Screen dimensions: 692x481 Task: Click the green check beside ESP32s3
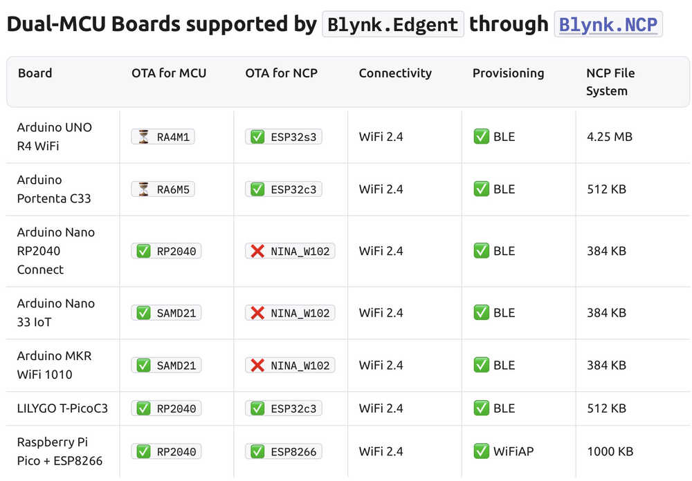tap(257, 137)
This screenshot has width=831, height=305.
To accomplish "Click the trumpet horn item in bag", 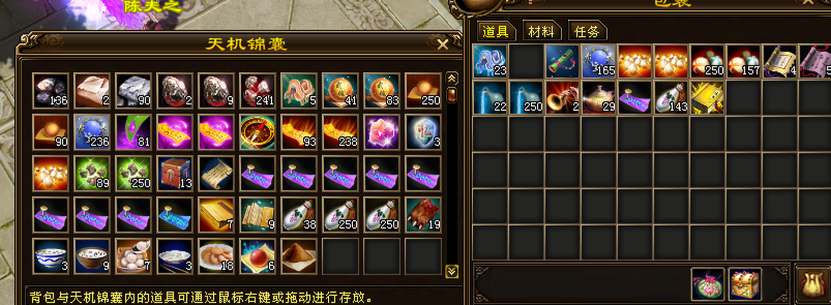I will tap(563, 97).
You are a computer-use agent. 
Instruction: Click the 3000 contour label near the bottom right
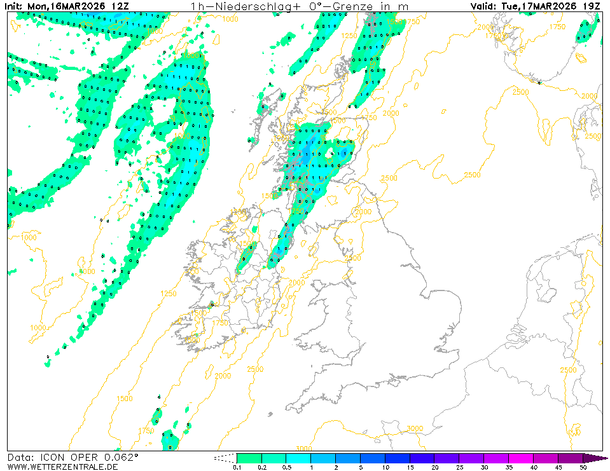[415, 428]
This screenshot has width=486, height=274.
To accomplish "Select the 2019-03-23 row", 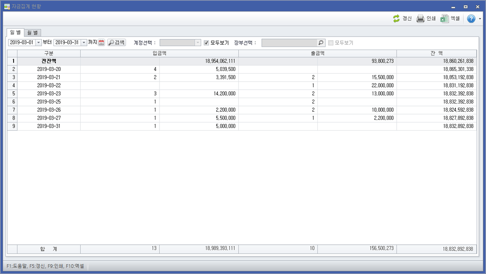I will 49,93.
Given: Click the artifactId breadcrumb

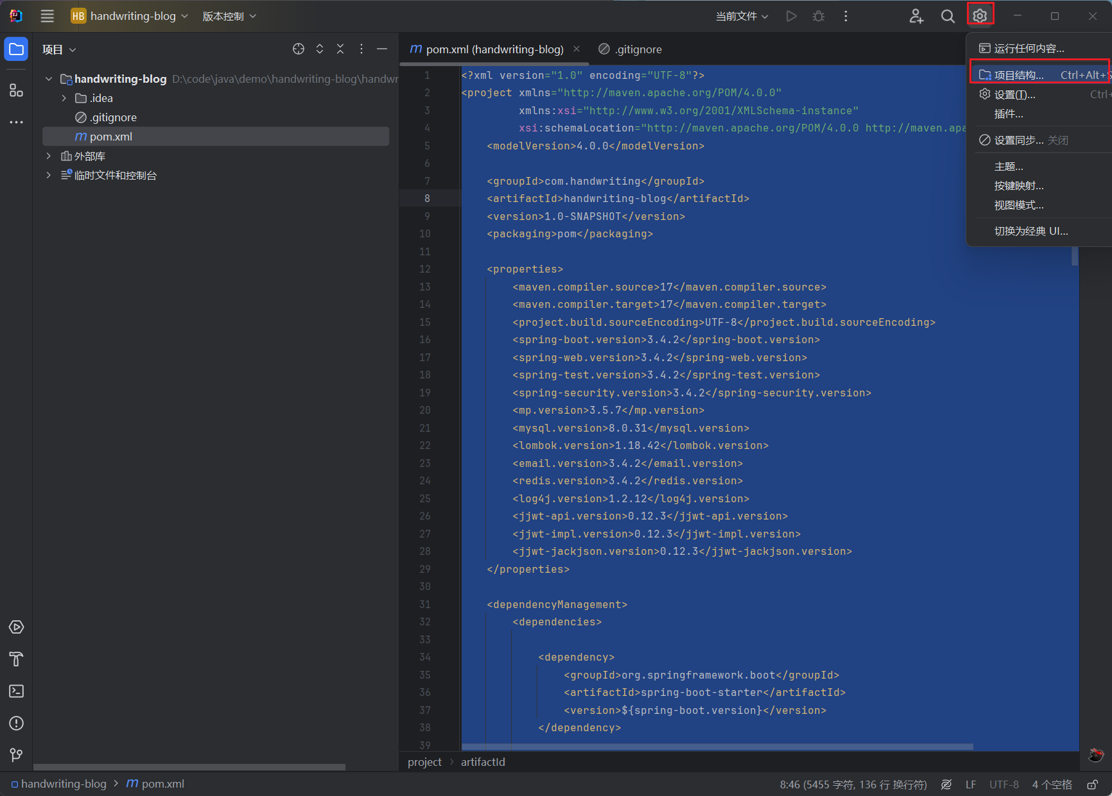Looking at the screenshot, I should (483, 762).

[Task statement]: Only the lines holding the string "height" are needed; copy each of them from the material above.

[Task result]:
This screenshot has width=831, height=305.
This screenshot has width=486, height=274.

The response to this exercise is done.